Submitted to: Rice Technical Working Group Meeting Proceedings
Publication Type: Proceedings
Publication Acceptance Date: 2/1/2008
Publication Date: 3/1/2008
Citation: Costanzo, S., Jia, M.H., Jia, Y. 2008. Mapping of a genetic component required for Pi-ta-mediated signal recognition. In: Proceedings of the 32nd Rice Technical Working Group Meetings, February 18-21, 2008, San Diego, CA. 2008. CDROM. Interpretive Summary:
Technical Abstract: A large deletion population of rice plants using an adapted US tropical japonica cultivar, Katy, was developed during 2001-2005 to identify mutants with “interesting” phenotypes. These mutants can be used to screen for specific changes at a gene of interest or to discover single or multiple genes regulating a particular plant phenotype. Among this material, a rice mutant ‘2354’, derived from Katy irradiated with fast neutrons, lost its resistance to all races of Magnaporthe oryzae, including race IB49, indicating the loss of Pi-ta-mediated resistance. However, it was shown that Pi-ta is intact and was expressed in 2354. To investigate the genetic components affected by this mutation, we have developed and analyzed an F2 segregating population from a cross between ‘2354’ and an indica cultivar ‘Te Qing’ from China that is resistant to IB-49 (isolate ZN61) and has Pi-ta intact and expressed. Results of artificial inoculations with isolate ZN61, confirmed the presence of a single dominant gene that segregates with a ratio of 3:1 (resistant: susceptible) in the F2 population.
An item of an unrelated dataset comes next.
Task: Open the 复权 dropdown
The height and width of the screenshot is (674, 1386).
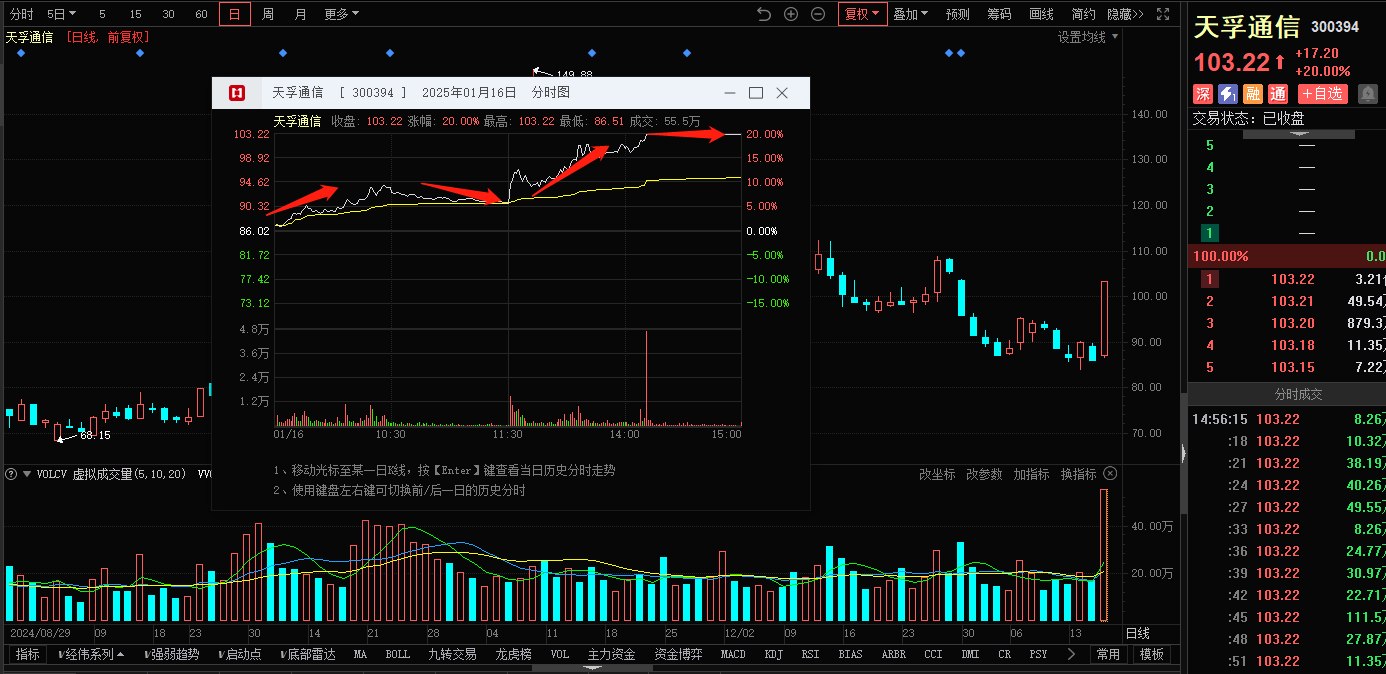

This result suggests that the genetic component defected in 2354 was complemented by the allele from Te Qing. We designated this new locus as Ptr (t) referencing Pi-ta required temporary. Pi-ta and its critical component(s) co-segregated in several mapping populations. The genomic region responsible for resistance is delimited within a 9 Mb region spanning the Pi-ta locus of the centromere of chromosome 12. To isolate Ptr (t) a few available polymorphic Simple Sequence Repeat (SSR) markers in this region were not sufficient for high resolution mapping. To generate new molecular markers, a total of 16 chromosomal regions were selected based on publicly available rice genome sequences (www.tiger.gov), and primers were designed to amplify approximately 1.8 kb fragments from the genomic DNA of both parents. DNA sequences of these fragments were analyzed and new primers designed in the presence of Single Nucleotide Polymorphism (SNP) or Insertion and Deletions (InDels) sites to obtain dominant markers specific to one of the two parents. A total of 7 new markers were developed positioned approximately 1.3 Mb from each other spanning a 9 Mb region. Identified SSR markers and these new dominant markers are being used to genotype 600 blast susceptible plants. The initial results obtained from this work will be presented.